WRITTEN REQUEST A —
Could you rewrite the listing lines starting at the one containing "Click the 8 tick label on the x-axis" and ending at the one containing "click(x=657, y=660)", substituting "tick mark" for "tick label" and leaving everything else unchanged?
═══ DOCUMENT SECTION ═══
Thursday, February 6, 2014

Silence of the heart

Dear Friends, Here are the questions from Monday night.

Tell me a way your superego reacts to the practice of worship
Worship involves learning to listen and feel into silence or stillness, especially in the heart. Ego/superego blocks us, distracts us. Doubts, unworthiness, confusion, beliefs based on our history or experience of church.  Ego and superego resist vulnerability. It wants an operating manual and it wants things fixed.
What is stillness in the heart. It is a kind of emptiness, a lack of reactivity, an openness that allows a space of receptivity and sensitivity. First we may feel deadness, numbness , emotional turmoil, dissociation into the head, distraction. Or we may feel drawn into the stillness and discover the desire of the heart to worship.  Inevitably we will have to contend with the grasping, avoiding, deadening nature of our emotional heart. It is territory we have to traverse with patience and compassion. This  clarifying or purifying of the heart transforms it  from being a center of emotions into the organ of sensitivity and receptivity that is capable of knowing the silence.
Explore what opens you into silence/stillness  in the heart and what blocks that opening? What does your heart feel like right now?
═══ THE INPUT ═══
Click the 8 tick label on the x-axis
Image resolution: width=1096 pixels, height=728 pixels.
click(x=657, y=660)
═══
═══ THE INPUT ═══
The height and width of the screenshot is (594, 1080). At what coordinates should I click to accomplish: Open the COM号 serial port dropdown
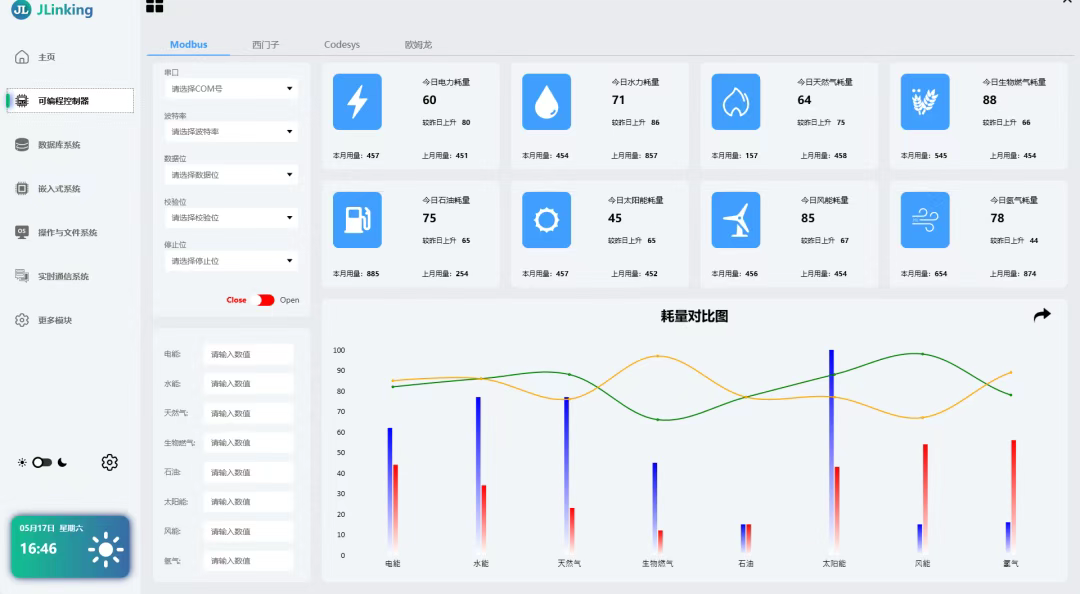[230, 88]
═══
WRITTEN REQUEST B —
Can you return the whole post on silence of the heart word for word?

EXPECTED ANSWER A —
Click the 8 tick mark on the x-axis
Image resolution: width=1096 pixels, height=728 pixels.
click(x=657, y=660)

EXPECTED ANSWER B —
Thursday, February 6, 2014

Silence of the heart

Dear Friends, Here are the questions from Monday night.

Tell me a way your superego reacts to the practice of worship
Worship involves learning to listen and feel into silence or stillness, especially in the heart. Ego/superego blocks us, distracts us. Doubts, unworthiness, confusion, beliefs based on our history or experience of church.  Ego and superego resist vulnerability. It wants an operating manual and it wants things fixed.
What is stillness in the heart. It is a kind of emptiness, a lack of reactivity, an openness that allows a space of receptivity and sensitivity. First we may feel deadness, numbness , emotional turmoil, dissociation into the head, distraction. Or we may feel drawn into the stillness and discover the desire of the heart to worship.  Inevitably we will have to contend with the grasping, avoiding, deadening nature of our emotional heart. It is territory we have to traverse with patience and compassion. This  clarifying or purifying of the heart transforms it  from being a center of emotions into the organ of sensitivity and receptivity that is capable of knowing the silence.
Explore what opens you into silence/stillness  in the heart and what blocks that opening? What does your heart feel like right now?